I did a lot of driving on Saturday, probably more than I do in the typical month. One trip to Geelong, one across town, both into uncharted territory which had me – at some stages – continually checking the Melway on the passenger seat to verify where I was. Suddenly I can see the point of those high tech in-car navigation system things that treat you like a moron. "Turn left in 200 metres, or you will be forever lost in the bowels of North Geelong."

Actually the drive to Geelong went smoothly as far as navigation was concerned. The thing about the drive to Geelong is that while you can’t possibly get lost on the freeway – it has signs so huge pointing to Geelong that you can be in no doubt that you’re going in the right direction – it’s so damn BORING since the roadworks finished. Miles and miles of straight, flat road. At least when they were still fixing it, you might see the occasional bulldozer to break the monotony.

Being the first day of the long weekend, one might have expected a lot of people to be heading out of town, but in fact there wasn’t much traffic until getting into Geelong. Then I encountered congestion, and worse: the surfer dudes.

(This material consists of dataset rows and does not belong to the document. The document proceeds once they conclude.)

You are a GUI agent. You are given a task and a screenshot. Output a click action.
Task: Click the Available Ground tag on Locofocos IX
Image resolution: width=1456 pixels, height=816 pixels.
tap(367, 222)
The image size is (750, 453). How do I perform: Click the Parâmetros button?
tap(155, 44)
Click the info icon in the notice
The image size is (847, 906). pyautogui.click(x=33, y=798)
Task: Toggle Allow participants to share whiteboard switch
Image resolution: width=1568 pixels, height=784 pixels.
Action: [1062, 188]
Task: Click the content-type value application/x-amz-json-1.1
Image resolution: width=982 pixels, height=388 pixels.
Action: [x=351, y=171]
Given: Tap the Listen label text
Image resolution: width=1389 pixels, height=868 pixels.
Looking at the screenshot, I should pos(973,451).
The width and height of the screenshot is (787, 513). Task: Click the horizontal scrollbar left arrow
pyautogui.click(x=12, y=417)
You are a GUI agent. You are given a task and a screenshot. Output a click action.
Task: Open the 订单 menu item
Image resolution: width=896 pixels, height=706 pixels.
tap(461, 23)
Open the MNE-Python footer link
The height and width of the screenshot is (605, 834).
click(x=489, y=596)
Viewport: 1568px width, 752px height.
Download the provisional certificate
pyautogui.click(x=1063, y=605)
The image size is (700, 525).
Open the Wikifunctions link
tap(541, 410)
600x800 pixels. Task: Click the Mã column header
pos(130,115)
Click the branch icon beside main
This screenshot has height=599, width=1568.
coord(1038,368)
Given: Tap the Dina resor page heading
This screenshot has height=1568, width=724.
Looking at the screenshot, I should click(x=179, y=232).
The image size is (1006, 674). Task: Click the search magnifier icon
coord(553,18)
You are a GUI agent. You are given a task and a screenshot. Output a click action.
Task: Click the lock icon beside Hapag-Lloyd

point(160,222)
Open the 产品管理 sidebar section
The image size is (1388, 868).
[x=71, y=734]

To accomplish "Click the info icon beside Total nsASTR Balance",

The surfer dudes had overtaken me earlier on the freeway. I’m not sure I believe thosecontinual e-mails that come around via friends of friends of friends supposedly listing the locations of speed cameras on the freeway to Geelong, but it does leave me being a tad more careful than usual about my speed. Anyway the surfer dudes were in a white station wagon, probably heading down to Torquay or somewhere for the weekend. They had one of those stickers on the back of their car which has some lame joke accompanied by an obscene hand gesture that most of us would look at in the shop and think maybe it was remotely clever or funny for a split second, but it is in no way good enough that one would actually part money for it, let alone slap it on the back of the car. I don’t even remember what it said now, but trust me on this: it was lame.

So when I got to Geelong, a proliferation of traffic lights and other traffic barred my way into the city. I was head of the queue in the middle lane at one such set of lights, and as the light turned green and we all started off again, I saw the surfer dudes waiting to turn out of a service station exit. The surfer dude who was driving paused for a little bit too long, thinking about whether he wanted to go or wait, then decided to go. He zoomed out onto the road, right across all three lanes of traffic, into the right hand lane, then swerved back into the middle lane. I had to brake sharply (and gave them a toot of the horn), then watched over the next couple of K as they drove along, drifting around in the lane, almost into the left hand lane several times. Hmmm. A car to avoid, which I managed to do for the rest of the drive.

Having the Melways handy didn’t stop me getting quite lost on the cross town trip later in the day – in my mind I confused two quite separate roads across the river that are 3 kilometres apart, and ended up waaaay off course. And when I got to the street I was headed for, the handily scrawled Post-It note with the street number on it went missing, and I spent several minutes scrabbling about the car trying to find it.

Many hours later I headed back, and thought I knew where I was going, until I found myself not on Princess Street as I expected but on Earl Street instead. Which was okay, I found my way home, though now I think about it, I wonder if the people who named the streets around there had an obsession with royalty. I finally arrived home about 2:20am, so tired I didn’t even brush my teeth before collapsing into bed. Though I did manage to quickly check my e-mail. Priorities, you know?

By Daniel Bowen

Transport blogger / campaigner and spokesperson for the Public Transport Users Association / professional geek.
Bunurong land, Melbourne, Australia.
Opinions on this blog are all mine.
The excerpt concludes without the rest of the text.